Calculating Distance

After they are represented in a lower-dimensional space, the inputs are compared in the space using technique like Euclidean distance or cosine similarity. The result distance is the measure of how similar are the input, the model will predict by categorizing the input as similar or not similar based on some threshold.

After the prediction is done, the learning process will be the same as traditional network which includes loss calculation, backpropagation, and parameters update. The goal is to make our embedding better, we should map similar samples to have small distances between their embeddings and dissimilar samples to have large distances.

Embedding distance
Source: https://www.researchgate.net/figure/Improving-the-similarity-distance-in-an-embedding-space_fig1_346902941

Triplet-based Siamese Network

There is a variant of siamese network called triplet-based Siamese network, which uses 3 types of sample in the training process.

Anchor: Specific sample that serves as the reference point for comparison.
Positive: Positive sample is the input which is a similar to the anchor.
Negative: Negative sample is the input which is not similar to the anchor.

Compared to standard siamese network, the triplet-based approach provides a more fine-grained learning signal. It enables the network to learn to rank or order examples based on their similarity to the anchor, rather than just predicting similar or not. By using the anchor as a reference, the network can learn to focus on the specific characteristics that distinguish positive examples from negative examples.

In this context, a good embedding mean that we successfully map the positive sample and the anchor sample close while the negative is distinguished from these two.

Embedding result
Source: https://www.v7labs.com/blog/triplet-loss

Triplet Loss

The loss function used for triplet-based siamese network is called the triplet loss. It involve calculating the distance of positive and negative sample with the anchor point. Triplet loss measure how correct our embedding is, we will aim to minimize the loss. We will minimize the distance between positive and anchor while maximizing the distance between negative and the anchor.

The formula for triplet loss is:

$L = \text{max}(d(A, P) - d(A, N) + \text{margin}, 0)$

Where:

$d(A, P)$ : Distance between anchor and positive example in the embedding space.
$d(A, N)$ : Distance between anchor and negative example in the embedding space.
margin: Hyperparameter that defines the minimum desired difference between the distances of the anchor-positive pair and the anchor-negative pair.

Anchor, positive, and negative embedding before and after learning
Source: https://www.researchgate.net/figure/Distances-among-anchor-positive-and-negative-samples-during-training-using-Siamese_fig2_358019630

Triplet Mining

Triplet mining is the strategy used in triplet-based networks to select which dataset should we choose as the anchor, positive, or negative sample. The goal is to find the dataset that contribute the most to the learning process.

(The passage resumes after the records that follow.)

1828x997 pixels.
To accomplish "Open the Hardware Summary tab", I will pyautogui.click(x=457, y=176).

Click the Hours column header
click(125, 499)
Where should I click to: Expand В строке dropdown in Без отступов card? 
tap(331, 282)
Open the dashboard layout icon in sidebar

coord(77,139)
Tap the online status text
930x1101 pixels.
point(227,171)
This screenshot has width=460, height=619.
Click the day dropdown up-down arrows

It can be categorized into two based on when the triplet is generated:

Online Mining: Dynamically generates triplets sample during training process, we can adapt the samples to suit the model performance.
Offline Mining: Pre-selected before the training process, it will be more efficient.

Three category based on how hard is the train triplet:

Hard Triplet Mining: Negative sample is closer to anchor than the positive.
Semi-Hard Triplet Mining: Negative is close to the anchor, but not a zero distance.
Easy Triplet Mining: Positive sample is close to anchor while negative is far.
Random Triplet Mining: Randomly selected without considering their distance.